– Roshni Mathew
It is never easy to cope with betrayal. It hurts.
This morning, as part of my daily Bible reading (which is a part of my Church Community’s bible reading plan), I read Ezekiel 16. The book of Ezekiel captures God’s words to his beloved nation of Israel during the time they were captured by another country and sent into exile.
Ezekiel captures the heart of God’s deep yearning and desire for his beloved Israel.
Today’s chapter used the graphic imagery of a child, who without being washed or cleansed at birth, was thrown out in an open field. God, who is seen as a passer-by, sees this child and says “Live”. Later, as a child who had matured, God makes this child his own, using the imagery of a man taking this once despised child to be his bride. God says (in verses 9 to 13) that he washed this woman and cleansed her, bathed her and gave her clothes and ornaments to wear. He fed her finest of food, so much so that she becomes very beautiful and rose to be queen. So fine was her beauty, her fame spread.
This is the type of love story we’d all love to be a part of, wouldn’t we? I love makeovers, because it gives me hope of change and being redeemed from being fallen. It gives me hope that someone so despised and rejected is made queen!
But this beautiful queen goes and offers herself to other men, and behaves in a manner worse than a prostitute; she pays men to sleep with her, rather than the other way around. God, the man who bought her and made her his wife, is broken and says, “You adulterous wife! You prefer strangers to your own husband!”
God later goes on to punish her by gathering all her past and present lovers to turn against her. He says, he will put an end to her prostitution, and then will His anger subside.
Even though she forgot the days of her youth (and what He had done for her), God says “I will remember the covenant I made with you in the says of your youth and I will establish an everlasting covenant with you.”
As I finished doing my community bible reading, gripped by the imagery, a couple of things stood out to me.
I hate being rejected, laughed at, and despised. I don’t like being ridiculed. I hate being betrayed by anyone. When someone doesn’t take my side, or isn’t loyal to me, it hurts.
But here is a man, who looked at me, born as a sinful baby, with no hope of survival on my own, who didn’t know it yet, but was so filthy that even my exterior cute and cuddly self couldn’t save me. Jesus looked at me and said “live”. He enabled me to be cleaned through the sacrifice of his own precious blood. He didn’t forget me, not once, not little, not at all.
But here I am, staring at these poignant words remembering that I have forgotten the days of my youth. I have forgotten the extent of filth God has saved me from.

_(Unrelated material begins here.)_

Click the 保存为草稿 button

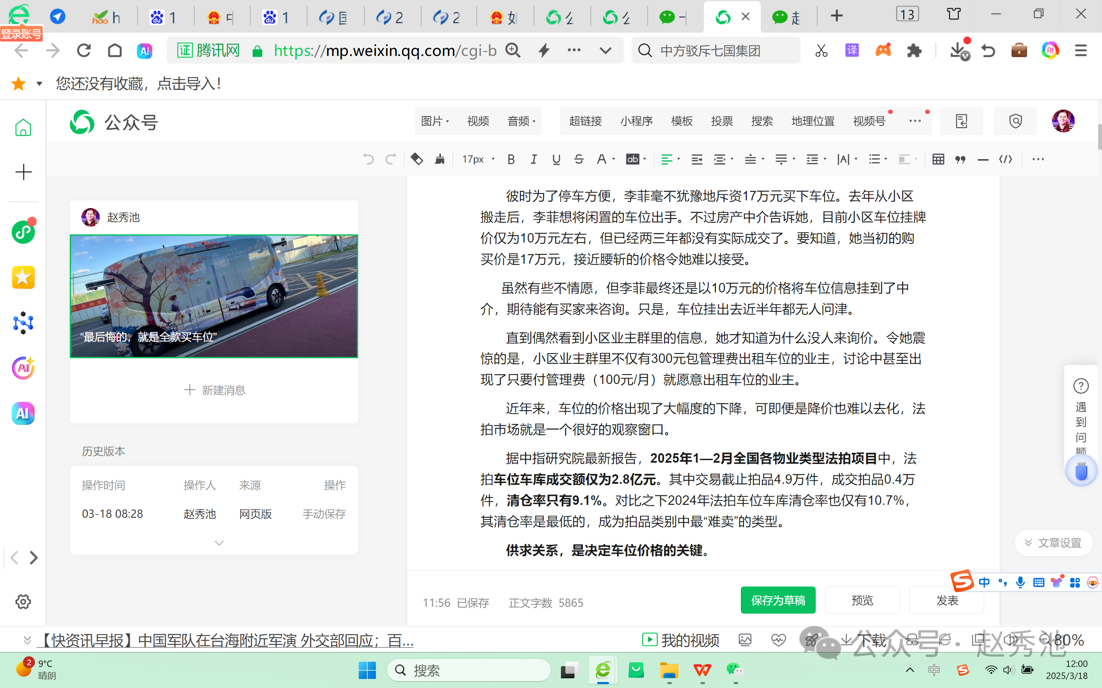[778, 600]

I have forgotten that this beauty that I have inside of me is not my own, but from Jesus, a man who was willing to be scorned and called ugly to be rejected, so God could call me His own and give me His son’s identity.
“Remembering the days of my youth” helps me stay loyal, focussed, and free from fear, because reminding myself of who God is sometimes is the only defence to what I maybe experiencing.
Now, I realize that nothing, no person, no job, no amount of money, ambition, talent or skill, gives me life, but the breath of God who looked at me and said “Live” and loved me to the point that He was willing to let His son Jesus, die, for me.